### [DIRECTIONS FOR THIS TASK]
Please copy word for word the passage from the text below on Egypt's economic reforms, starting at "Reforms and International" and ending at "and rising inflation.".

### [DOCUMENT TEXT]
╭──

Reforms and International Support
Egypt’s commitment to reform has been demonstrated through significant policy measures. In 2024, the country took bold steps, including raising fuel prices—a move aligned with IMF-backed reforms first pledged over a year earlier. Additionally, Egypt devalued its currency by more than 35%, a strategic step to improve competitiveness and fulfil IMF conditions.
In support of these efforts, the IMF approved an additional $5 billion augmentation to Egypt’s existing loan package, bringing total financial assistance to $8 billion. These funds are crucial in helping Egypt recover from a prolonged economic downturn marked by strained foreign reserves, a weakened currency, and rising inflation.
Signs of Stabilisation
Recent economic data point toward gradual stabilisation. Egypt’s inflation rate decreased to 12.8% in February 2025 from 24% in January, marking the lowest level since 2022, when the country faced a recession driven by foreign currency shortages and an underground dollar market. The easing inflation reflects the success of stabilisation measures, including improved oversight of infrastructure projects and efforts to modernise economic institutions.

╰──

### [PROVIDED MATERIAL]
╭──

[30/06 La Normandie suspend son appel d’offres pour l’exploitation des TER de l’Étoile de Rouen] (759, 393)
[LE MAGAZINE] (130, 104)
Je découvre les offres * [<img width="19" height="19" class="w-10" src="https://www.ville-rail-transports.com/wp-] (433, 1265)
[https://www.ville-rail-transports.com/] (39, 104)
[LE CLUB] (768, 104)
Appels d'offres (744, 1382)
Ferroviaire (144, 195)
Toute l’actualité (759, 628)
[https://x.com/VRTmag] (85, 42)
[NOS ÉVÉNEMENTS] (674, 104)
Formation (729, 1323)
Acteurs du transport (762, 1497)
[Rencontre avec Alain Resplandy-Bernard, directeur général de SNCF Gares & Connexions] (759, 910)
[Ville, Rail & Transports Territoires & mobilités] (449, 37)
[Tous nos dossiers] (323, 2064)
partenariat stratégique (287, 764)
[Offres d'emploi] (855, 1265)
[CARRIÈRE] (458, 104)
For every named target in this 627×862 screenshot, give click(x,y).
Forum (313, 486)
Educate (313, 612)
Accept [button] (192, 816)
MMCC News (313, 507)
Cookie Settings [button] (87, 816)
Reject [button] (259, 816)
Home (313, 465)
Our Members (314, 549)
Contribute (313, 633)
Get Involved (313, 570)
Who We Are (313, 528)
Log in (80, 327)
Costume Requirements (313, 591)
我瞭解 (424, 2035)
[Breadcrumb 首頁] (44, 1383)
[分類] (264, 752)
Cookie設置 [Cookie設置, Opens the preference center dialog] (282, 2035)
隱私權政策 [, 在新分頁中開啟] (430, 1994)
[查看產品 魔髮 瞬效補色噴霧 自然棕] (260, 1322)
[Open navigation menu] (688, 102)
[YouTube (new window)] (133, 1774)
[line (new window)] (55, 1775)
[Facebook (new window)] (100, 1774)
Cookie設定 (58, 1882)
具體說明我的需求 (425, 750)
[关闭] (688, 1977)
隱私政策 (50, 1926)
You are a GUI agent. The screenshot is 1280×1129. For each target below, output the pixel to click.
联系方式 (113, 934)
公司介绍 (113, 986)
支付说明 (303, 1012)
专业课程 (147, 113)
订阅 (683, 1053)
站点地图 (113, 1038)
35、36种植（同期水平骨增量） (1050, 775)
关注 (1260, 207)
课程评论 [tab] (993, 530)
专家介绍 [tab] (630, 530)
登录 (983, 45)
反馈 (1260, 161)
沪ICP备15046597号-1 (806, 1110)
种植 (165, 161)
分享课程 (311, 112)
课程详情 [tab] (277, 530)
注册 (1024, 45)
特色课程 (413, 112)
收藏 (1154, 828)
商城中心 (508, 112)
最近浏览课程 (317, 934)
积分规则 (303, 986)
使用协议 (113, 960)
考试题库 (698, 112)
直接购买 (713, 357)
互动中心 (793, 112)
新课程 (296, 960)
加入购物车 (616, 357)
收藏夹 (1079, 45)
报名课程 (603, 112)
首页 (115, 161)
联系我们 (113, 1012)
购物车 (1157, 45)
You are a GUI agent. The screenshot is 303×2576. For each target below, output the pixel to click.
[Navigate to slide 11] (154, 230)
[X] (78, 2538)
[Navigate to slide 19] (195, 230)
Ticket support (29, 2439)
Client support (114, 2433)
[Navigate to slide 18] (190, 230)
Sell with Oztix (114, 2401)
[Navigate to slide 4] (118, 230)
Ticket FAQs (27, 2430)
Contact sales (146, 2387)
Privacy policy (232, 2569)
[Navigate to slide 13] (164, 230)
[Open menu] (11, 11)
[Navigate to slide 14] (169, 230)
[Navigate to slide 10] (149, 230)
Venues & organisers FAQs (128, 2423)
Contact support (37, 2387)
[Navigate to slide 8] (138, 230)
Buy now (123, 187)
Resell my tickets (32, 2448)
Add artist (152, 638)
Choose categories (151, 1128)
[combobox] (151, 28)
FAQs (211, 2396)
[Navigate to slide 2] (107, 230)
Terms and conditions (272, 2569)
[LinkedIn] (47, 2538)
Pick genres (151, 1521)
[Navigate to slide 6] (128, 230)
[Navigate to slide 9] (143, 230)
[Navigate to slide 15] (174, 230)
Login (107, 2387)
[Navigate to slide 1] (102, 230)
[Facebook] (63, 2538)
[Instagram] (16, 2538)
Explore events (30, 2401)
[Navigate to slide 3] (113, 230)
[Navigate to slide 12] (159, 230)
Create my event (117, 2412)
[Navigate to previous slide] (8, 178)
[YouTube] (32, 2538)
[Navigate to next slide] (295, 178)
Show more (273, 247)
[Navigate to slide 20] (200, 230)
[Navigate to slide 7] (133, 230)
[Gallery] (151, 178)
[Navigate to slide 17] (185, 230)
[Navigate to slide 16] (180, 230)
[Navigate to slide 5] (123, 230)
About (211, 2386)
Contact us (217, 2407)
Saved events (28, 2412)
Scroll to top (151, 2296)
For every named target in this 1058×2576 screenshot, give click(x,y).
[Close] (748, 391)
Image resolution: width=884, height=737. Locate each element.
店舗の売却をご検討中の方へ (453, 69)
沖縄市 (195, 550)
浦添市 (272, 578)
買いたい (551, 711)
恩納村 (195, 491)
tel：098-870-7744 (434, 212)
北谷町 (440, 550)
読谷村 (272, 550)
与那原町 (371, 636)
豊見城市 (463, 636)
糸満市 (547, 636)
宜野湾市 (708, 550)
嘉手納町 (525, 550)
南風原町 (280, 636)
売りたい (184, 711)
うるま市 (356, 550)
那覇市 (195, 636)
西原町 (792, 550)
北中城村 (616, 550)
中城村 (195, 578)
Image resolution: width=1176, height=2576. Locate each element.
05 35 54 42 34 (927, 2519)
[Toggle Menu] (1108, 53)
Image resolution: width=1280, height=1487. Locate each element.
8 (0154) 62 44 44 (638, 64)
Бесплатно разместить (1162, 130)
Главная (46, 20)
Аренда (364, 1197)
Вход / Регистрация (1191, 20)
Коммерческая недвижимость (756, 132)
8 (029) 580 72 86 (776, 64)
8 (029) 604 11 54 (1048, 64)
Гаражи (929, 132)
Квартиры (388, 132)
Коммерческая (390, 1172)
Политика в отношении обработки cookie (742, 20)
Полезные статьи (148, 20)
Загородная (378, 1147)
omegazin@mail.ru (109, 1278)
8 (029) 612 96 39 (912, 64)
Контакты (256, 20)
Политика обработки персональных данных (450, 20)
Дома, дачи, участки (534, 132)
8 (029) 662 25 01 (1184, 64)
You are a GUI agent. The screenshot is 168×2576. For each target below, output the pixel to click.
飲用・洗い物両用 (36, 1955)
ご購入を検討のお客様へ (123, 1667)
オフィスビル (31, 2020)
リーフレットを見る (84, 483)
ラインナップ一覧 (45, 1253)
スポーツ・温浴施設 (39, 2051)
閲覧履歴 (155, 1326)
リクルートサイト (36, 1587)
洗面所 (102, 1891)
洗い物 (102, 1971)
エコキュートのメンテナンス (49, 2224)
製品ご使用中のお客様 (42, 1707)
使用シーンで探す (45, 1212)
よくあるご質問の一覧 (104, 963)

╰──

### [RESPONSE]
Reforms and International Support
Egypt’s commitment to reform has been demonstrated through significant policy measures. In 2024, the country took bold steps, including raising fuel prices—a move aligned with IMF-backed reforms first pledged over a year earlier. Additionally, Egypt devalued its currency by more than 35%, a strategic step to improve competitiveness and fulfil IMF conditions.
In support of these efforts, the IMF approved an additional $5 billion augmentation to Egypt’s existing loan package, bringing total financial assistance to $8 billion. These funds are crucial in helping Egypt recover from a prolonged economic downturn marked by strained foreign reserves, a weakened currency, and rising inflation.